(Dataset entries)
/---
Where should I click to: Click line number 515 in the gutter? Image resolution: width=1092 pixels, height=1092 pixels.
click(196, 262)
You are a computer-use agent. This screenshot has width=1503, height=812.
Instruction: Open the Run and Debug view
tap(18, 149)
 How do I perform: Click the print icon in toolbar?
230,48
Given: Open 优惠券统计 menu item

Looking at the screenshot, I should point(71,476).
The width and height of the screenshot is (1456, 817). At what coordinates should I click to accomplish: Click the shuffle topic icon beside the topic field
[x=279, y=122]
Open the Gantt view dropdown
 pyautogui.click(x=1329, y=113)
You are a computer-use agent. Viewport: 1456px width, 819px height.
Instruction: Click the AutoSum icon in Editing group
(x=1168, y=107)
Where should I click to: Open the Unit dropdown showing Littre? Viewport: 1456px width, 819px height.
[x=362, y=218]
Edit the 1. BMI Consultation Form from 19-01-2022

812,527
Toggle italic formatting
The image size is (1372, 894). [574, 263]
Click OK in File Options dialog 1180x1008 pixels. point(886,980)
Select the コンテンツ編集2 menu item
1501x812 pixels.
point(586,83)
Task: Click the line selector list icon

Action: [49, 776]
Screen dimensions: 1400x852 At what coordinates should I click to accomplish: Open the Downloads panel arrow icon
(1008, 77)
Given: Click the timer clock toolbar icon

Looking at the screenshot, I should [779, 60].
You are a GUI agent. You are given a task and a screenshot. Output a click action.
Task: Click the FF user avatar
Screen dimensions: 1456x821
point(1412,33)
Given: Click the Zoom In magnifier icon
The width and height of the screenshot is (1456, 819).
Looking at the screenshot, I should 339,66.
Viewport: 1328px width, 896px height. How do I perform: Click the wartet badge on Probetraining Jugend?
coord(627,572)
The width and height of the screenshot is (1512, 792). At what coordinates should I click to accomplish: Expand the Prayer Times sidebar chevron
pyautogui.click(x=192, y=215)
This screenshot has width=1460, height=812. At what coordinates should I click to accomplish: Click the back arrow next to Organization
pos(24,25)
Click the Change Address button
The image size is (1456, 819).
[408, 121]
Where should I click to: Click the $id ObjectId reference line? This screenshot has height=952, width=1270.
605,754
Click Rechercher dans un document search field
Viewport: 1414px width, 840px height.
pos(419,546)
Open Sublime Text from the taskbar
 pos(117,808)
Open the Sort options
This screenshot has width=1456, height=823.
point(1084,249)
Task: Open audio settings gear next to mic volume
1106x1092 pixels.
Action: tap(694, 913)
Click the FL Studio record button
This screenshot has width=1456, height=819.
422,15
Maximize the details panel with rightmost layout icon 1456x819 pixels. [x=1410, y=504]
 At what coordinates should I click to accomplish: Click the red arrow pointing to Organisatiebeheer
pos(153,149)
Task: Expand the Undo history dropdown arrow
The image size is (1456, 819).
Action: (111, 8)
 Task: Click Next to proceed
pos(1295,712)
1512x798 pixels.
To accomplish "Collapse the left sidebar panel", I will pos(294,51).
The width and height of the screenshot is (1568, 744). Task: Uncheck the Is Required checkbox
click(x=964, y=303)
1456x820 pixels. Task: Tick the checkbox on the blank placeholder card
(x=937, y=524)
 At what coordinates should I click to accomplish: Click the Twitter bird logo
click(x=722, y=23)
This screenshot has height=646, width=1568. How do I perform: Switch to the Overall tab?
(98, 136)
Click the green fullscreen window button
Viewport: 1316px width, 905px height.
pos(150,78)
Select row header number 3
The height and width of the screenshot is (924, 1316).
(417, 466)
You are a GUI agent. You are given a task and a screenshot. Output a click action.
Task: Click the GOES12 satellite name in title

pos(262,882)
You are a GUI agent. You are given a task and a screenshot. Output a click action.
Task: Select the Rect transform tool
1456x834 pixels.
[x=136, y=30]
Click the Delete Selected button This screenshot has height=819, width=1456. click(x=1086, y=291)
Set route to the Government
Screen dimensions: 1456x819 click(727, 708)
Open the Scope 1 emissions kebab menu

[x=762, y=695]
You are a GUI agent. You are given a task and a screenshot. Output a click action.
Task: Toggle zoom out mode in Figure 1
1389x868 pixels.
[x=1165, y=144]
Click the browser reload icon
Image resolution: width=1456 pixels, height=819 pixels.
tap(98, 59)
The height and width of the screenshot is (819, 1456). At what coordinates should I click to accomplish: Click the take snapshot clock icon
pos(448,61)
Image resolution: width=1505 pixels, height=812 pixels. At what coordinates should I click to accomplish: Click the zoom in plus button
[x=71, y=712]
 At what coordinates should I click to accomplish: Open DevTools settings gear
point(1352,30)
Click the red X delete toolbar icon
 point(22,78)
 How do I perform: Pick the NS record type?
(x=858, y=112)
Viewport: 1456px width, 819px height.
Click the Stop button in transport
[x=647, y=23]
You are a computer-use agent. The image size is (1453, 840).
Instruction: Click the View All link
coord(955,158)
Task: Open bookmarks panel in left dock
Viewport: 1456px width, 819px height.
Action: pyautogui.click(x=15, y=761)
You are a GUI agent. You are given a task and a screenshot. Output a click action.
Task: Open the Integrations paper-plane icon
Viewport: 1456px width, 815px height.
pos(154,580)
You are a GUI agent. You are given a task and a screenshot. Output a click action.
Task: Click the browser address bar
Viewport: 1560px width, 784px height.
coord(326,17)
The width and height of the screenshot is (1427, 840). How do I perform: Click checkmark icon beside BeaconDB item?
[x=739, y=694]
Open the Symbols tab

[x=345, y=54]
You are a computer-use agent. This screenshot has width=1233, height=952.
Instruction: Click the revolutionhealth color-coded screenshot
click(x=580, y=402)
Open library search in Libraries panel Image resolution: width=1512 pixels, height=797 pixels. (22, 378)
\---
■ **Task to complete**
In the data above, find the line that contains "Select the コンテンツ編集2 menu item" and the line that contains "Task: Click the FF user avatar". Repeat exactly those lines and every line between them, and only those.

■ **Exercise answer**
Select the コンテンツ編集2 menu item
1501x812 pixels.
point(586,83)
Task: Click the line selector list icon

Action: [49, 776]
Screen dimensions: 1400x852 At what coordinates should I click to accomplish: Open the Downloads panel arrow icon
(1008, 77)
Given: Click the timer clock toolbar icon

Looking at the screenshot, I should [779, 60].
You are a GUI agent. You are given a task and a screenshot. Output a click action.
Task: Click the FF user avatar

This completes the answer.